Over the last week or so, I read Daniel Defoe’s novel (generally agreed to be the first English novel) Robinson Crusoe. The story of a shipwrecked man is familiar enough, but I suspect not a lot of people actually read it these days. For Christians, however, it is an interesting book for a lot of reasons. As a rebellious young man who refuses to take the good advice of his father and the clear guidance of God, Robinson is much like the prodigal son, heading out into the world only to be shipwrecked and presumed dead. A good chunk of the book deals with his journey toward not only wisdom, but also the saving grace of God in Jesus Christ. At one point he picks up a Bible he had salvaged from the ship when he first came ashore. Reading the Scripture, he encounters the Word of God as it pertains to him: he discovers himself a sinner, in desperate need of a spiritual deliverance even more important than his physical rescue from the island. He repents, calls on God, and his life is changed.

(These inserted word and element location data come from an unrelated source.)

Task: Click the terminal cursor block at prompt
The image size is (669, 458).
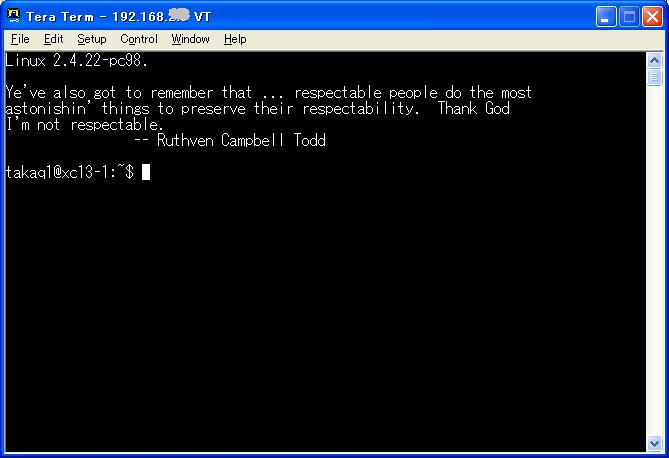Action: 146,172
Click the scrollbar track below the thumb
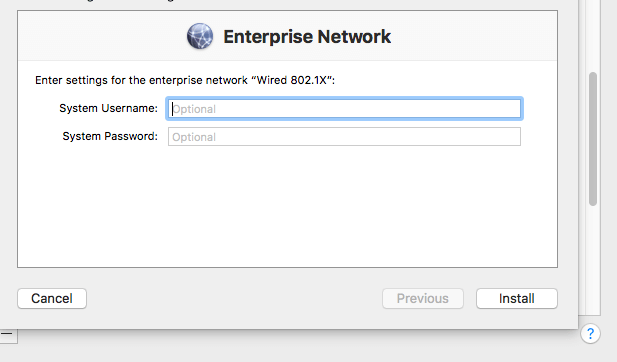The image size is (617, 362). [x=593, y=260]
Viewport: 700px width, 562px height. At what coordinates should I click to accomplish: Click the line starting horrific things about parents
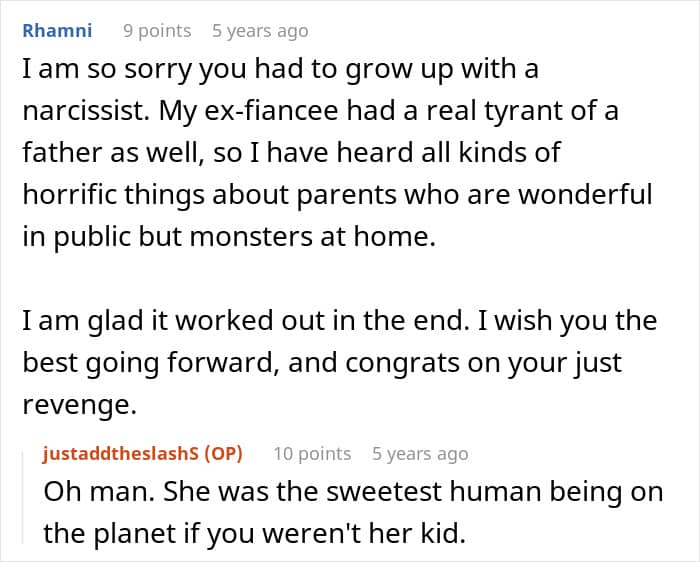(x=338, y=195)
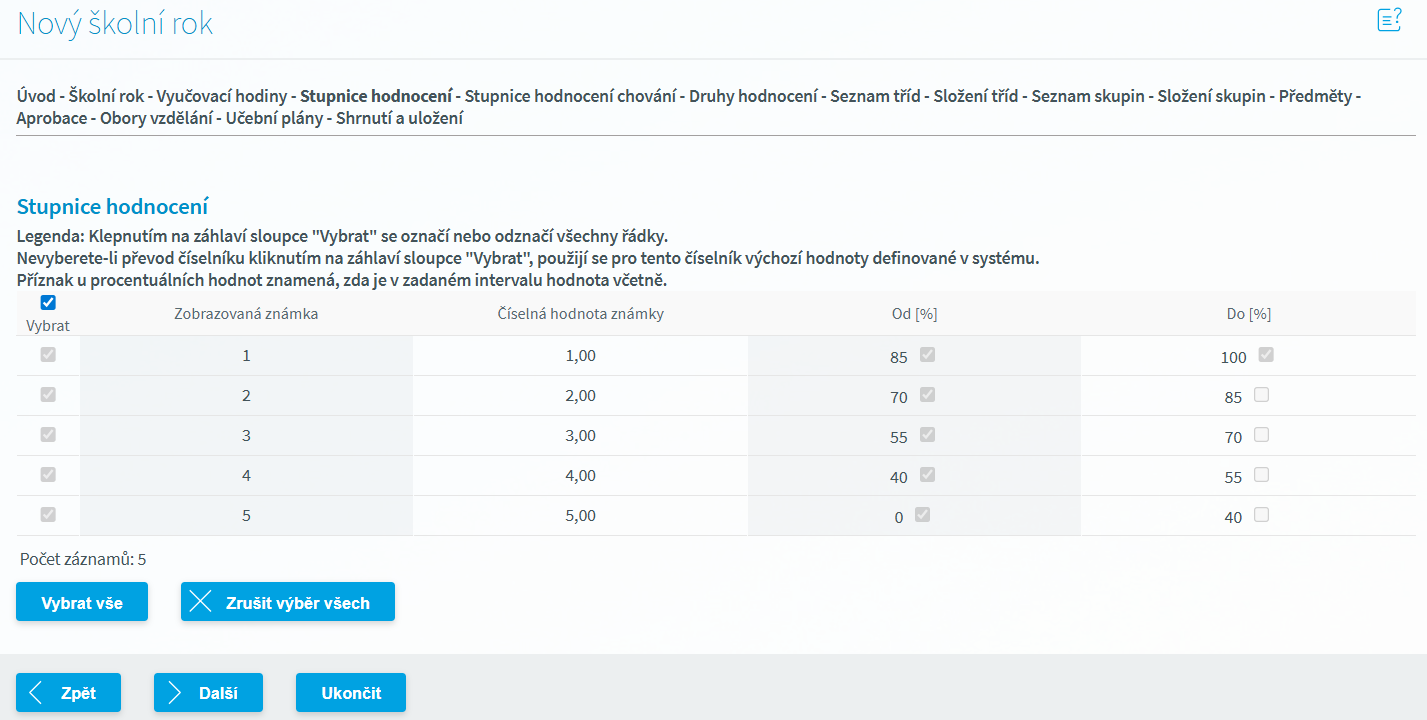1427x720 pixels.
Task: Tick the Do [%] checkbox next to 40
Action: (1261, 515)
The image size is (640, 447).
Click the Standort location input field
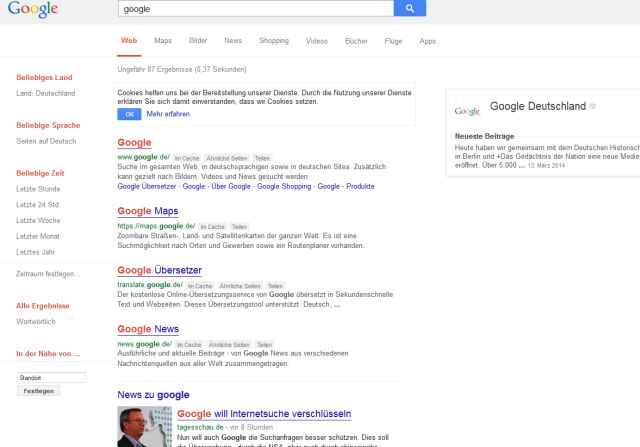point(51,378)
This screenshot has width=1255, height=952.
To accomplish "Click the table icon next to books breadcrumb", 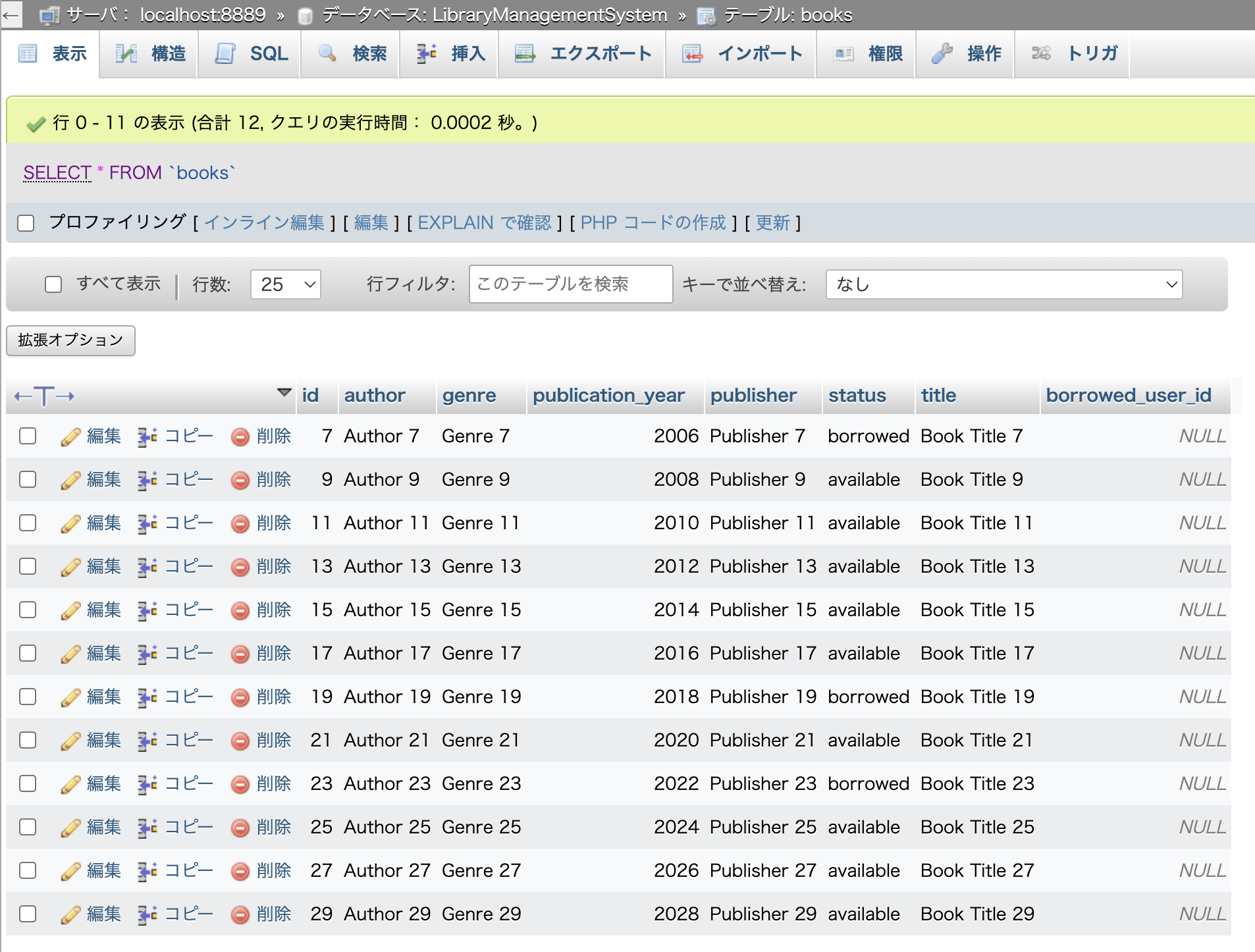I will 706,14.
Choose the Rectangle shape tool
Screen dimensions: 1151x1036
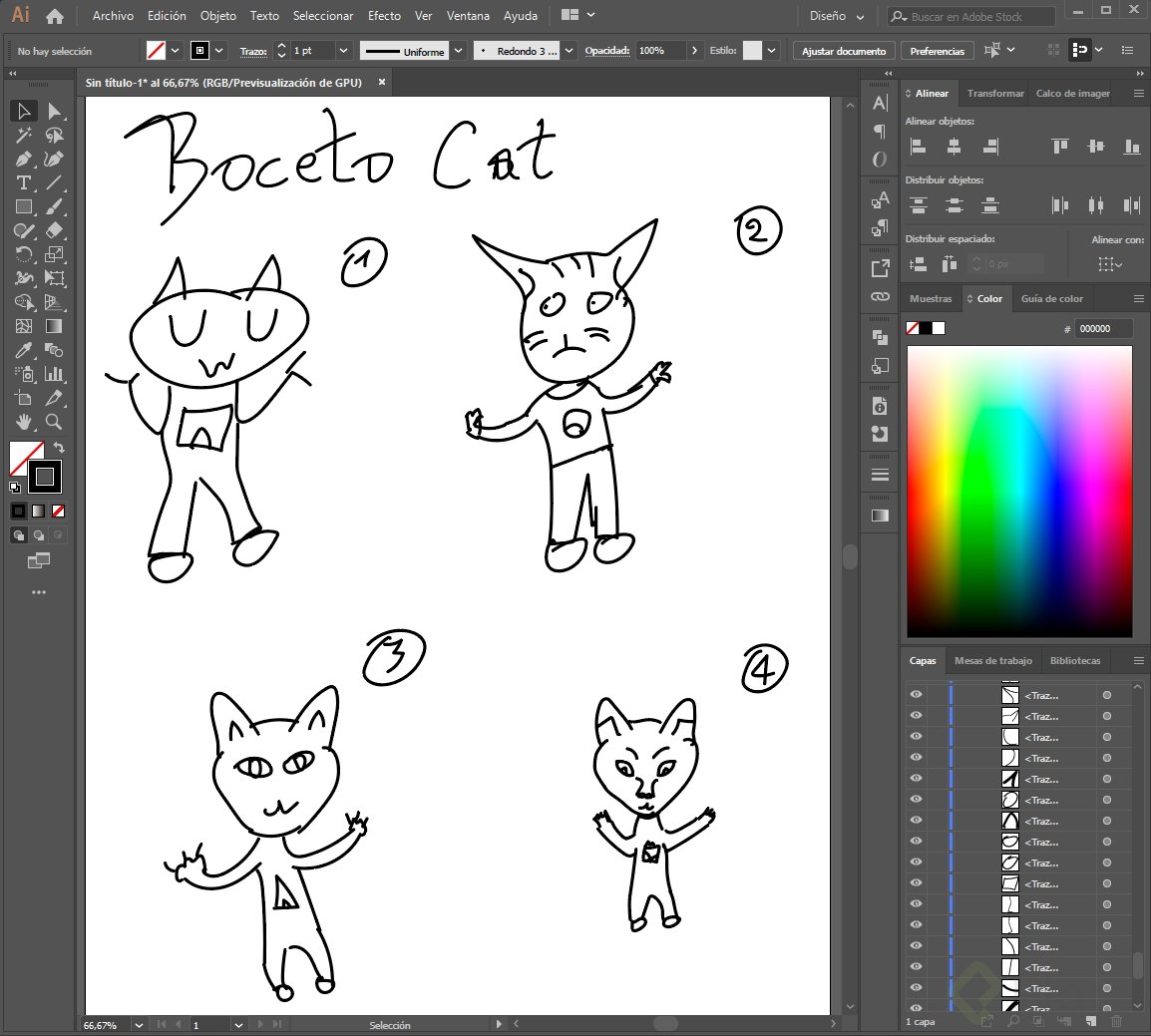pos(24,206)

It is a moving conversion story. But then you realize something a bit bothersome. Robinson becomes a Christian, but his Christian life is a solitary one. It looks like the book espouses an ideal view of Christianity as life apart from people in relationship with God. He even says at one point that he doesn’t need to be rescued and brought back to society with people because he has God.

But in the Bible, the message all through is that we were made for each other as well as for God. “It is not good that the man should be alone,” God said when he looked at Adam. God is creating “a people for his name” according to Acts 15:14. To be in a right relationship with God necessarily means being in a right relationship with fellow-people.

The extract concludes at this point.